## Provided records

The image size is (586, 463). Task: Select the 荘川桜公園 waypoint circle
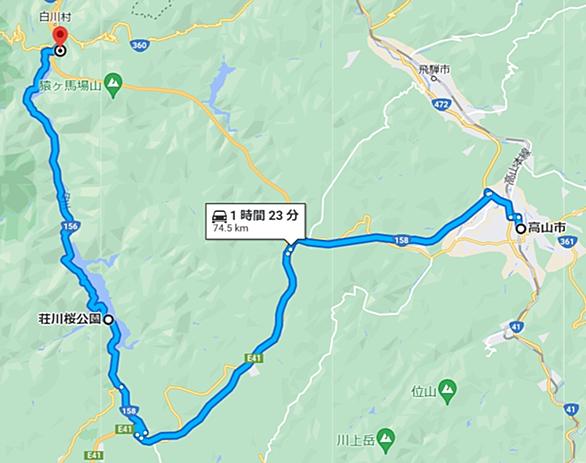108,320
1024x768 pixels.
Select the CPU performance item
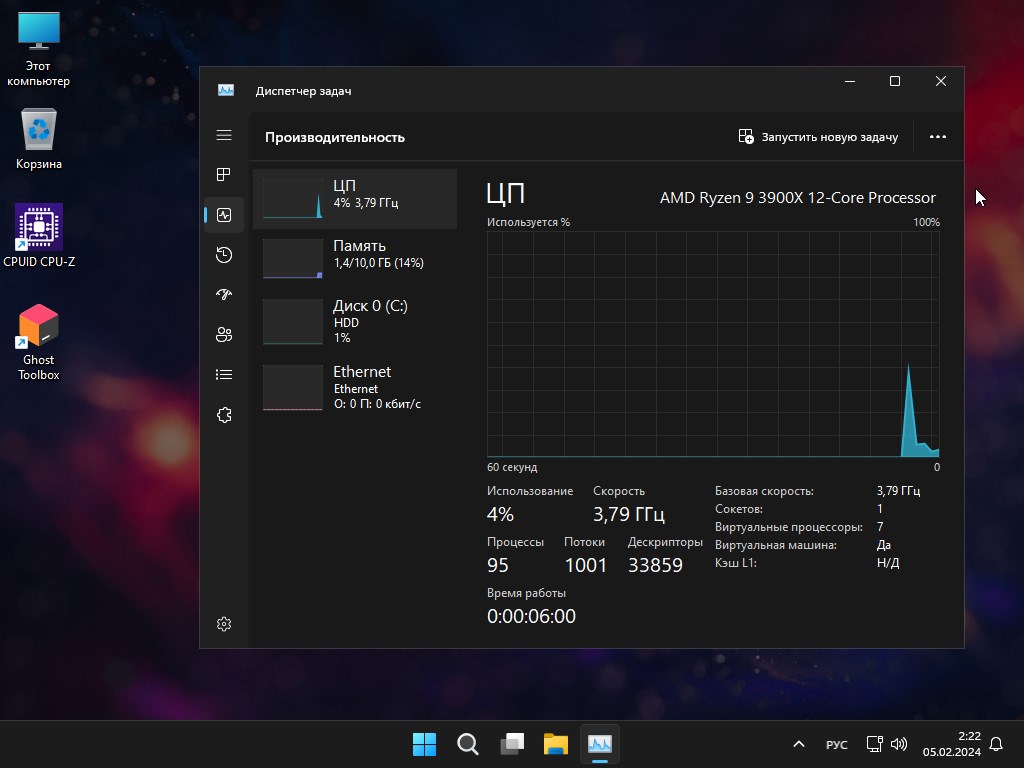355,198
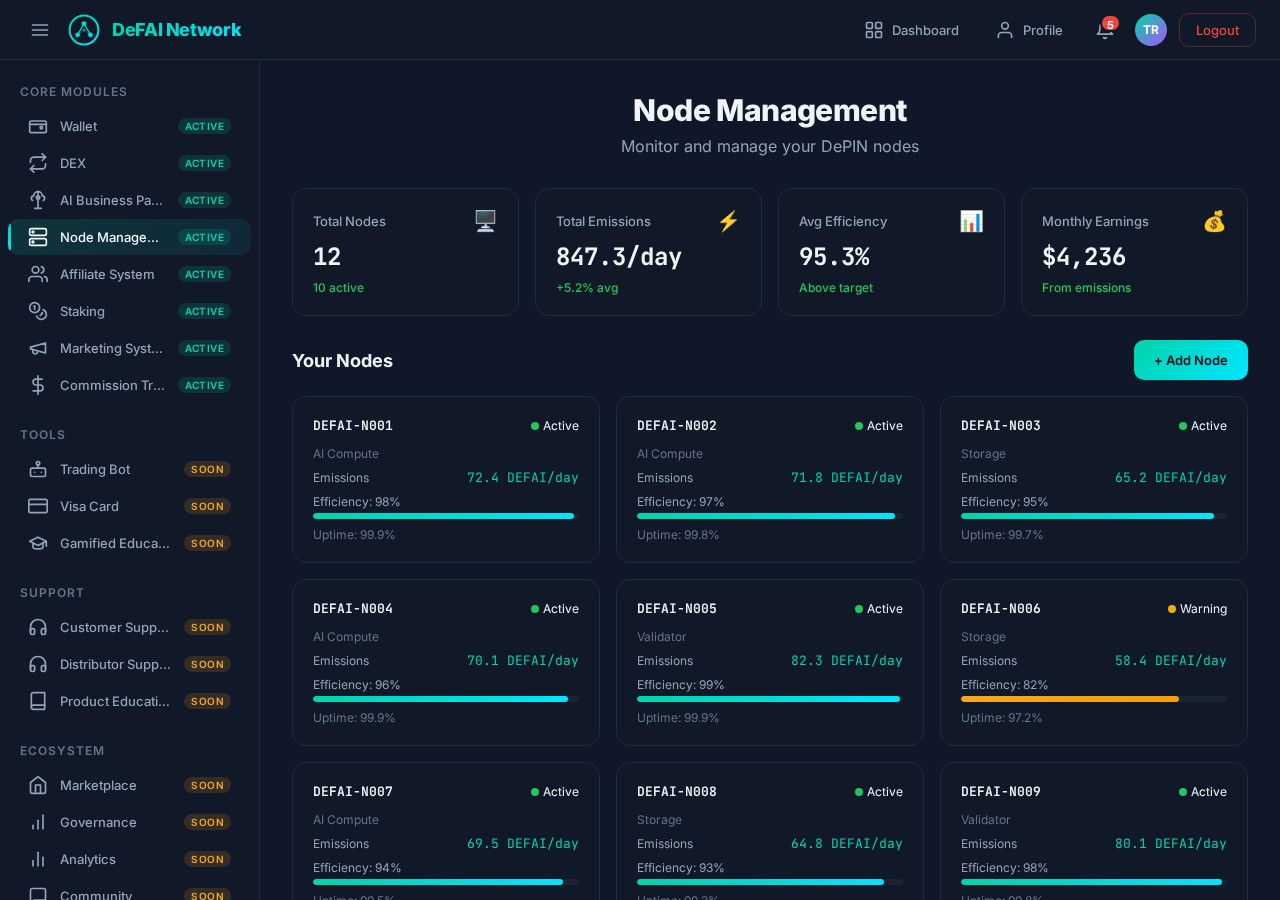The width and height of the screenshot is (1280, 900).
Task: Click the Trading Bot icon under Tools
Action: (38, 469)
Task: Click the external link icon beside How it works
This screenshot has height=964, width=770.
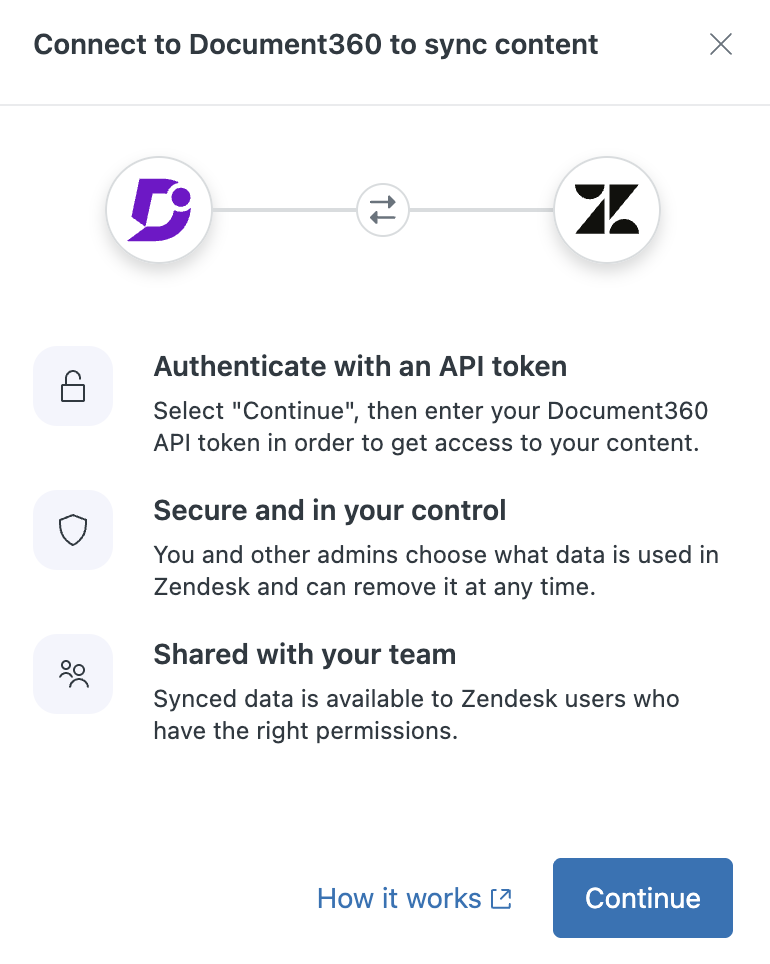Action: [x=501, y=898]
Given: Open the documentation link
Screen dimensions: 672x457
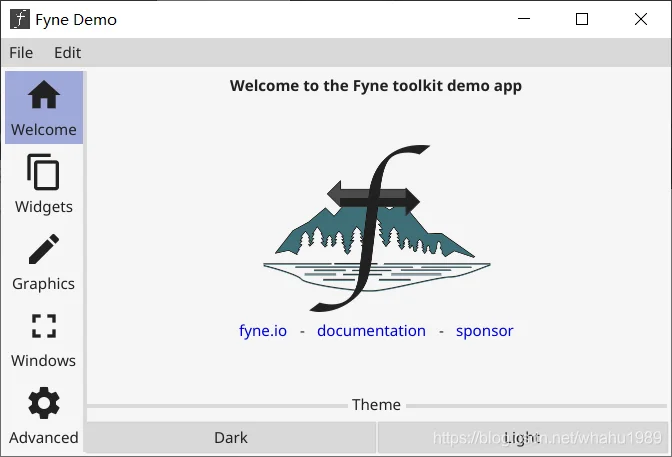Looking at the screenshot, I should pos(371,331).
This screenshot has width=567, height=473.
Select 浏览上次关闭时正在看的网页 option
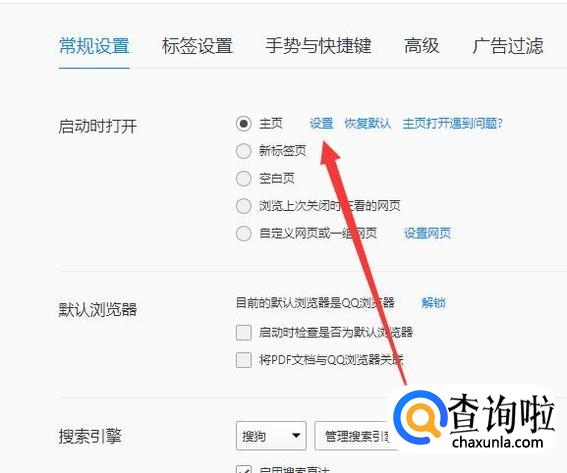[x=243, y=206]
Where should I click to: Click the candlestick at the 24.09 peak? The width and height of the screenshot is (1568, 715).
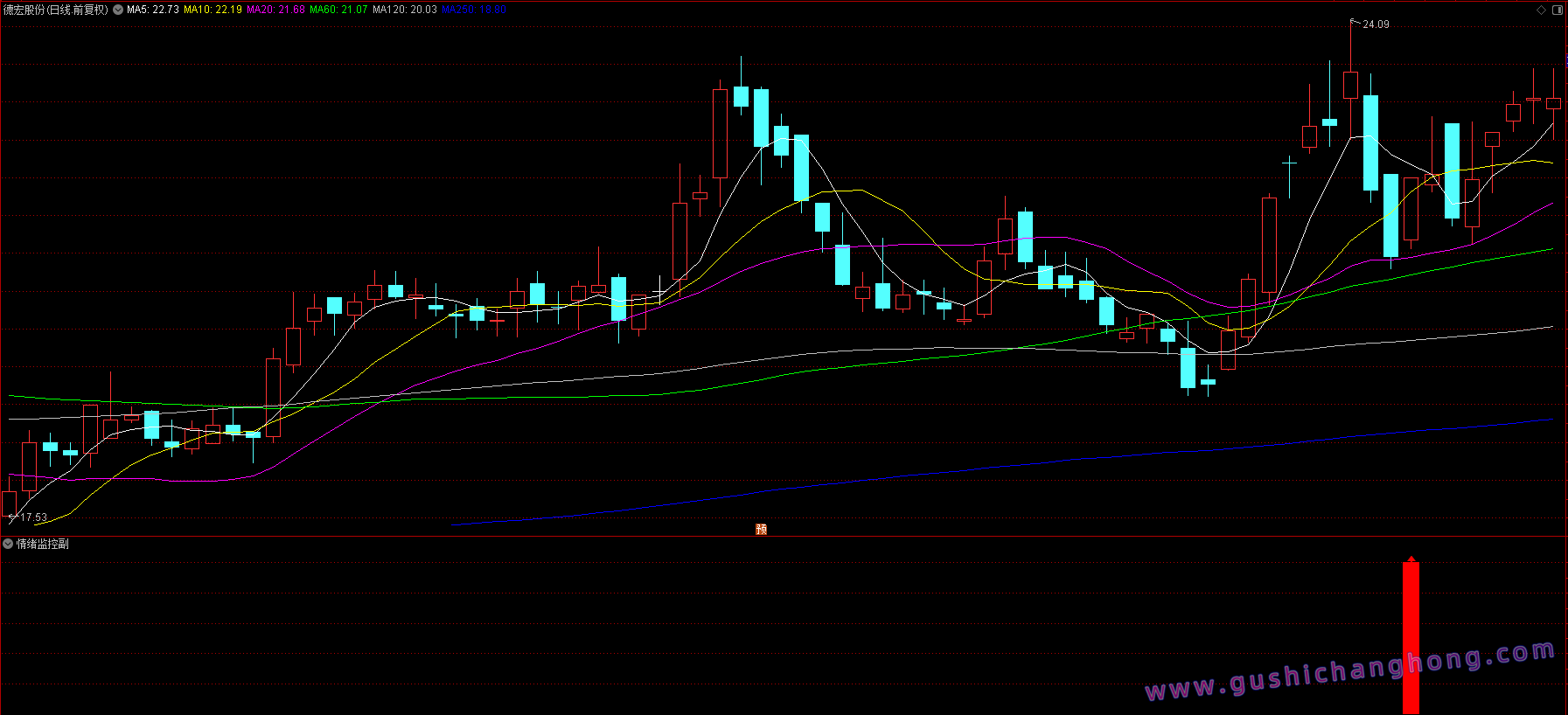click(1350, 85)
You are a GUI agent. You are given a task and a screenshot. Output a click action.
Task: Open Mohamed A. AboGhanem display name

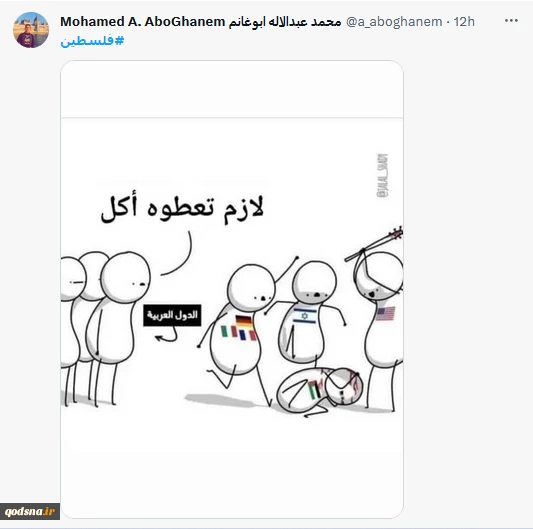click(142, 22)
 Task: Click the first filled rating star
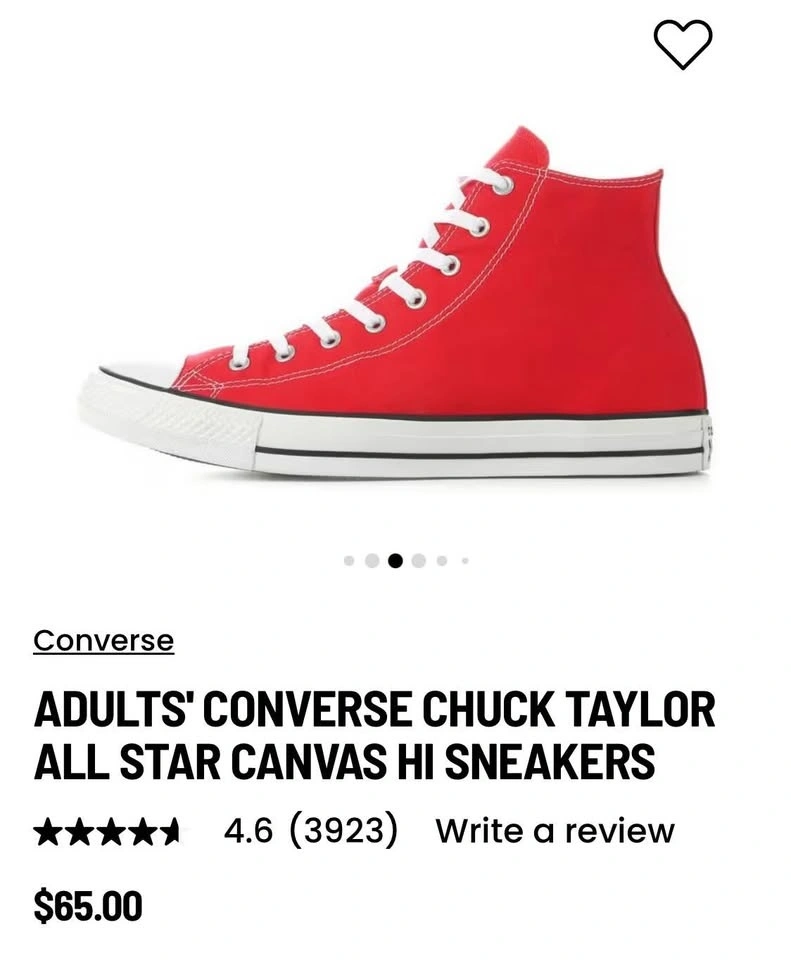48,832
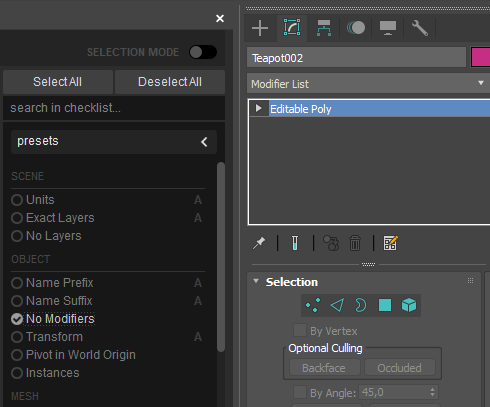Image resolution: width=490 pixels, height=407 pixels.
Task: Open the Create panel plus icon
Action: coord(260,28)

## Work instruction
Images do not belong in the copy; reproduce all other parts of the records above verbatim.

## Exercise response
The image size is (586, 463). Task: Select the 荘川桜公園 waypoint circle
108,320
1024x768 pixels.
Select the CPU performance item
355,198
The width and height of the screenshot is (1280, 900).
Task: Click the Trading Bot icon under Tools
Action: (38, 469)
Task: Click the external link icon beside How it works
This screenshot has height=964, width=770.
Action: [x=501, y=898]
Given: Open the documentation link
Screen dimensions: 672x457
Looking at the screenshot, I should pos(371,331).
This screenshot has width=567, height=473.
Select 浏览上次关闭时正在看的网页 option
[x=243, y=206]
Where should I click to: Click the candlestick at the 24.09 peak? The width and height of the screenshot is (1568, 715).
click(1350, 85)
You are a GUI agent. You are given a task and a screenshot. Output a click action.
Task: Open Mohamed A. AboGhanem display name

click(142, 22)
 Task: Click the first filled rating star
48,832
Image resolution: width=490 pixels, height=407 pixels.
Task: Open the Create panel plus icon
Action: coord(260,28)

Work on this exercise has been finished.